[BEGIN INPUT FOR THIS TASK]

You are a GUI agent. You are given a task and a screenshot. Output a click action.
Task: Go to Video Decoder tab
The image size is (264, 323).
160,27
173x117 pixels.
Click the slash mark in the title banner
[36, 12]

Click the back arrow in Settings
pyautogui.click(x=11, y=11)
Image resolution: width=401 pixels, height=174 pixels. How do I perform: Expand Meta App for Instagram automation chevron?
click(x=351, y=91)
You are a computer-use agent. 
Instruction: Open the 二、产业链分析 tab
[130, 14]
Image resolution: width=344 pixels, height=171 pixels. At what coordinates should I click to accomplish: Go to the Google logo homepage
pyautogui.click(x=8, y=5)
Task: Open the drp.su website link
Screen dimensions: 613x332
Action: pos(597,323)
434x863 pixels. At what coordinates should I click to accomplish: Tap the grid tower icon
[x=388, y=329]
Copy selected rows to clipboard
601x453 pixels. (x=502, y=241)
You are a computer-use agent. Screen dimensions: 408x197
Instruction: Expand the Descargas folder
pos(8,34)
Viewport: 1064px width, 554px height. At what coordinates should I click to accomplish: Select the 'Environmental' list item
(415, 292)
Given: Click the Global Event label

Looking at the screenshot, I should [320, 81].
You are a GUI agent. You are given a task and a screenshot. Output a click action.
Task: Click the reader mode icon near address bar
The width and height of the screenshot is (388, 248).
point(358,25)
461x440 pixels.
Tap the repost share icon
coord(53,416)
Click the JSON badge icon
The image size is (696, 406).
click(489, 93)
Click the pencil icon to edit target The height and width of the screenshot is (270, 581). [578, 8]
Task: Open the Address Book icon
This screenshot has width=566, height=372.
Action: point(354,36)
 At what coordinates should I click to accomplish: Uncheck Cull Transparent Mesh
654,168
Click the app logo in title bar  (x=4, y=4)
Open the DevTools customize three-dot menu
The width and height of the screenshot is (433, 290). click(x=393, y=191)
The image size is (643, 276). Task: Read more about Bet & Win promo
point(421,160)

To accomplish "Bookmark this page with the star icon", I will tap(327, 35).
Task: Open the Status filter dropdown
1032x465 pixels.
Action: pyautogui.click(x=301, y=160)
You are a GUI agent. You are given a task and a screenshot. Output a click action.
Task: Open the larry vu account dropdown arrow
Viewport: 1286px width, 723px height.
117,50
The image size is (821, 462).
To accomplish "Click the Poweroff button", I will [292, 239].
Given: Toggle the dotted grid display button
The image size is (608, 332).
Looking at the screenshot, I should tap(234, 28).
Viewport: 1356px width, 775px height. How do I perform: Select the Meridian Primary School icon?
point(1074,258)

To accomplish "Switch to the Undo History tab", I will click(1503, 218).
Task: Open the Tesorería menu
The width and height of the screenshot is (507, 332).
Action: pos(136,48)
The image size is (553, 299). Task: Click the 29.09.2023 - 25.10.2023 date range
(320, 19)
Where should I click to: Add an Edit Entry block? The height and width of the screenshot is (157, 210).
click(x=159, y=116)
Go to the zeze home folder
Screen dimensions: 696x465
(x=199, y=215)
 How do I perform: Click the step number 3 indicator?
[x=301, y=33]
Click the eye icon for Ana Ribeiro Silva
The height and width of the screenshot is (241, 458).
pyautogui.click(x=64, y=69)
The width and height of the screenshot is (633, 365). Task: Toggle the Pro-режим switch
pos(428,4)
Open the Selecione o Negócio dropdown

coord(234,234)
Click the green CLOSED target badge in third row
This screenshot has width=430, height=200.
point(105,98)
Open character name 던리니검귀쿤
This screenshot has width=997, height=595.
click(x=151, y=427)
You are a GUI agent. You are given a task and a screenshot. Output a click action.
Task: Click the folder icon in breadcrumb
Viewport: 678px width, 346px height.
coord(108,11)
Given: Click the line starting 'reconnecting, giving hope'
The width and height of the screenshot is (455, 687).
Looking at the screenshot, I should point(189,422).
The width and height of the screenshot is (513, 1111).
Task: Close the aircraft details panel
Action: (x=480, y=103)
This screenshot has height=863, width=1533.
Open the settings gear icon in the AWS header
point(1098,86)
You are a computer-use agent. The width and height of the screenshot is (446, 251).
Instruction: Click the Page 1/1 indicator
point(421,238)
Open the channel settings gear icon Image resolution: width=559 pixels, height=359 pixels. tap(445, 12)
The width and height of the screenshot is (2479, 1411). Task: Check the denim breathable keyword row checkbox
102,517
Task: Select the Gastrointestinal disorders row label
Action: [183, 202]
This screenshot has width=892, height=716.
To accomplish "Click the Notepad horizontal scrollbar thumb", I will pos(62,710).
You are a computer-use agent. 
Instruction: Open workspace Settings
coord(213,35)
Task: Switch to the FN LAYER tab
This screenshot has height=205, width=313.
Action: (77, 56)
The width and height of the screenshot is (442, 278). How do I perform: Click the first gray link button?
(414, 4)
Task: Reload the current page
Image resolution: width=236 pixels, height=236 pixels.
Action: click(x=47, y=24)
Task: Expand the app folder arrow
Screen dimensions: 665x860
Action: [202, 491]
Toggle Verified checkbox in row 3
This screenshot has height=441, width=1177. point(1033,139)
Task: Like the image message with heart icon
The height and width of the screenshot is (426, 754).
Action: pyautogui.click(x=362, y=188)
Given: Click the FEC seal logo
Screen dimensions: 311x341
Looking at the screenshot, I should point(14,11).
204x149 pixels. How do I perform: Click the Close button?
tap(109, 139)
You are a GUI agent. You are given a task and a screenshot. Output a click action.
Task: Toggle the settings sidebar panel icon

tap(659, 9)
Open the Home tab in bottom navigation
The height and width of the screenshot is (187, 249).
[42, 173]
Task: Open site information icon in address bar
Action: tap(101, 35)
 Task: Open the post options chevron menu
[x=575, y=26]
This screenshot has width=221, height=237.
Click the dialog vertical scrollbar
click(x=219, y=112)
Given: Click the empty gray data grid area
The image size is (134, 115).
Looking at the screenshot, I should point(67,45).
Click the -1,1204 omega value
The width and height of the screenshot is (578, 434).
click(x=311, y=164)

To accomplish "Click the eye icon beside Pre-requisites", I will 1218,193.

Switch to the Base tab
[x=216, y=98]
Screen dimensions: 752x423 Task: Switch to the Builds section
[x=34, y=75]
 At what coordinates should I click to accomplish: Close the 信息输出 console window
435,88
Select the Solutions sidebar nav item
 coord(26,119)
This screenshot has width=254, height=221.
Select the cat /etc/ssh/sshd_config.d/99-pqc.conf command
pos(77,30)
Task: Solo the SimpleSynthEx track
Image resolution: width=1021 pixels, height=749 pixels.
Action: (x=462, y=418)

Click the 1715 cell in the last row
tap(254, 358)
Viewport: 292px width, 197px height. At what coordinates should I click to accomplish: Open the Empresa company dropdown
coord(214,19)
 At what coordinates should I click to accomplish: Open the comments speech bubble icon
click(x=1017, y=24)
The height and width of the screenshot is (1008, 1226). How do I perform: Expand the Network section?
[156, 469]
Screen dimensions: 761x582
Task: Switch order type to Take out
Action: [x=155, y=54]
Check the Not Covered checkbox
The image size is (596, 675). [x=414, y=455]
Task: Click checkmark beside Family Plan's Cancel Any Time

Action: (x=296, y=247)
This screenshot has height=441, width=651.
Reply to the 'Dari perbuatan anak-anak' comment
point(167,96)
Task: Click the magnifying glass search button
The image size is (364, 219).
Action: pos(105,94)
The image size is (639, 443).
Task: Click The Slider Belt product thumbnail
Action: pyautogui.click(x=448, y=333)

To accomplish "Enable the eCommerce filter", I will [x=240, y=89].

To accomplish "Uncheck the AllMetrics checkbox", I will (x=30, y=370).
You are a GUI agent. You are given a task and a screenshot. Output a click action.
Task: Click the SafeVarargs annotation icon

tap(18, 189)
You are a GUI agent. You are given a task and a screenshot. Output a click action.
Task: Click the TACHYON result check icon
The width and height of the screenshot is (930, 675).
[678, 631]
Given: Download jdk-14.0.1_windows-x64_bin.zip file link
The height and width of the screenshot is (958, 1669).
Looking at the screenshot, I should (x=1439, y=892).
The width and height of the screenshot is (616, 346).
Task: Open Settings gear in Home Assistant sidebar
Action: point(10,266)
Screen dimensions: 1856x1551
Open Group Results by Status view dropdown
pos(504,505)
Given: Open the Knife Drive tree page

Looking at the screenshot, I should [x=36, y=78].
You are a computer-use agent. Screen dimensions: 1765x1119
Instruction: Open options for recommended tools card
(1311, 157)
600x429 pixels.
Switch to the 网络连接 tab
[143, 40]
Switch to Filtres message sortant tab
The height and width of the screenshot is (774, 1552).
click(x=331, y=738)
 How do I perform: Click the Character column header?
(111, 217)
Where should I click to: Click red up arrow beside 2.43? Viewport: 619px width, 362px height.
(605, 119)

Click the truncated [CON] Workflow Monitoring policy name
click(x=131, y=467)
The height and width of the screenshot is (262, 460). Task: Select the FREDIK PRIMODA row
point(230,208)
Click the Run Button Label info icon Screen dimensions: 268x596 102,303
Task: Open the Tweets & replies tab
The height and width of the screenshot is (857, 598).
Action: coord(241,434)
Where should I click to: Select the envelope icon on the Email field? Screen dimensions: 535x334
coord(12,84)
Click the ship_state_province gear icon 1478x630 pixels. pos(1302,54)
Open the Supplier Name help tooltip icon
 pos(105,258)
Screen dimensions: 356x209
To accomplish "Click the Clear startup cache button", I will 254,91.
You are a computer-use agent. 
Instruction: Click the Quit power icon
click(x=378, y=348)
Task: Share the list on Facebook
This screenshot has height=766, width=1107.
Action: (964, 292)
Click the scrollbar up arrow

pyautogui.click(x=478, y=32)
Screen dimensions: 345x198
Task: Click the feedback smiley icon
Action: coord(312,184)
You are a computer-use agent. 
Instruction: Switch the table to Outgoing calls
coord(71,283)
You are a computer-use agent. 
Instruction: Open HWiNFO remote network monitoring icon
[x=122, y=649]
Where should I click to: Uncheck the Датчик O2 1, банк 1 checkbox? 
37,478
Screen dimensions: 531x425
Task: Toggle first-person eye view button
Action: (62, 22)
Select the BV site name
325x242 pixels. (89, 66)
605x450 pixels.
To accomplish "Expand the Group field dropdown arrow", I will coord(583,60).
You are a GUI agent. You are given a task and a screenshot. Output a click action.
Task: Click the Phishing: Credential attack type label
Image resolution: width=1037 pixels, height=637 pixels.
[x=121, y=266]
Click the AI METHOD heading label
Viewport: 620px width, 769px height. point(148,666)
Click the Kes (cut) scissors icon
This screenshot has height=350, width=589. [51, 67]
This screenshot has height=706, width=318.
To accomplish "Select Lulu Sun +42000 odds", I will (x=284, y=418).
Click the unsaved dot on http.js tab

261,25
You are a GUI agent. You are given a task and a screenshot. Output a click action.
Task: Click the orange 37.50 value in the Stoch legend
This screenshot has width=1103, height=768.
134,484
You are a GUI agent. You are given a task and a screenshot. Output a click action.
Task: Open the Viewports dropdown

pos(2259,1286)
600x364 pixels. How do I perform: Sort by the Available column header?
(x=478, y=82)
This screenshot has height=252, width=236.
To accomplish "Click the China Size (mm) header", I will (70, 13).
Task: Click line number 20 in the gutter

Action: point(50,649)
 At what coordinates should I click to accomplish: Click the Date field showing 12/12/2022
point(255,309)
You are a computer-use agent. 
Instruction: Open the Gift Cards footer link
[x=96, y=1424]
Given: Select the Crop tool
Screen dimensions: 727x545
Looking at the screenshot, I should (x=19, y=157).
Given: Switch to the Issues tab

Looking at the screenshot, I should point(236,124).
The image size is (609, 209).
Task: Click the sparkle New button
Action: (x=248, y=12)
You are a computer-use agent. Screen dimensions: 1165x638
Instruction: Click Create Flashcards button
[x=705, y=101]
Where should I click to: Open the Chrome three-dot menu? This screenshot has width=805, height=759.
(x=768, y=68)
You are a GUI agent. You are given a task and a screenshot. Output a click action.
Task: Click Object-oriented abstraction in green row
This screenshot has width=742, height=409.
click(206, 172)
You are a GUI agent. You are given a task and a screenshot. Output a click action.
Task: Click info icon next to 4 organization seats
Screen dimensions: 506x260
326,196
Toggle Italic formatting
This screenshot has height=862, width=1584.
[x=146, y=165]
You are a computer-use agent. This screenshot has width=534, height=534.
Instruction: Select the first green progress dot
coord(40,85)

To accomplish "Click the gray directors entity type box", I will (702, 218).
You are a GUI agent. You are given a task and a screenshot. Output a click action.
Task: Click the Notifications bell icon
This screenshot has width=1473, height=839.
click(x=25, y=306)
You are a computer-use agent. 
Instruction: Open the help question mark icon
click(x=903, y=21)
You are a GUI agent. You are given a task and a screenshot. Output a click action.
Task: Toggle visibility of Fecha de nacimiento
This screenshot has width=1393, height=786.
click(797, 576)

[END INPUT FOR THIS TASK]

* [SHORT TASK]: Reproduce the rows verbatim, from the first one through the line containing "will tap(327, 35).", including both.

* [SOLUTION TO THE PROBLEM]:
You are a GUI agent. You are given a task and a screenshot. Output a click action.
Task: Go to Video Decoder tab
The image size is (264, 323).
160,27
173x117 pixels.
Click the slash mark in the title banner
[36, 12]

Click the back arrow in Settings
pyautogui.click(x=11, y=11)
Image resolution: width=401 pixels, height=174 pixels. How do I perform: Expand Meta App for Instagram automation chevron?
click(x=351, y=91)
You are a computer-use agent. 
Instruction: Open the 二、产业链分析 tab
[130, 14]
Image resolution: width=344 pixels, height=171 pixels. At what coordinates should I click to accomplish: Go to the Google logo homepage
pyautogui.click(x=8, y=5)
Task: Open the drp.su website link
Screen dimensions: 613x332
Action: pos(597,323)
434x863 pixels. At what coordinates should I click to accomplish: Tap the grid tower icon
[x=388, y=329]
Copy selected rows to clipboard
601x453 pixels. (x=502, y=241)
You are a computer-use agent. Screen dimensions: 408x197
Instruction: Expand the Descargas folder
pos(8,34)
Viewport: 1064px width, 554px height. At what coordinates should I click to accomplish: Select the 'Environmental' list item
(415, 292)
Given: Click the Global Event label

Looking at the screenshot, I should [320, 81].
You are a GUI agent. You are given a task and a screenshot. Output a click action.
Task: Click the reader mode icon near address bar
The width and height of the screenshot is (388, 248).
point(358,25)
461x440 pixels.
Tap the repost share icon
coord(53,416)
Click the JSON badge icon
The image size is (696, 406).
click(489, 93)
Click the pencil icon to edit target The height and width of the screenshot is (270, 581). [578, 8]
Task: Open the Address Book icon
This screenshot has width=566, height=372.
Action: point(354,36)
 At what coordinates should I click to accomplish: Uncheck Cull Transparent Mesh
654,168
Click the app logo in title bar  (x=4, y=4)
Open the DevTools customize three-dot menu
The width and height of the screenshot is (433, 290). click(x=393, y=191)
The image size is (643, 276). Task: Read more about Bet & Win promo
point(421,160)

To accomplish "Bookmark this page with the star icon", I will tap(327, 35).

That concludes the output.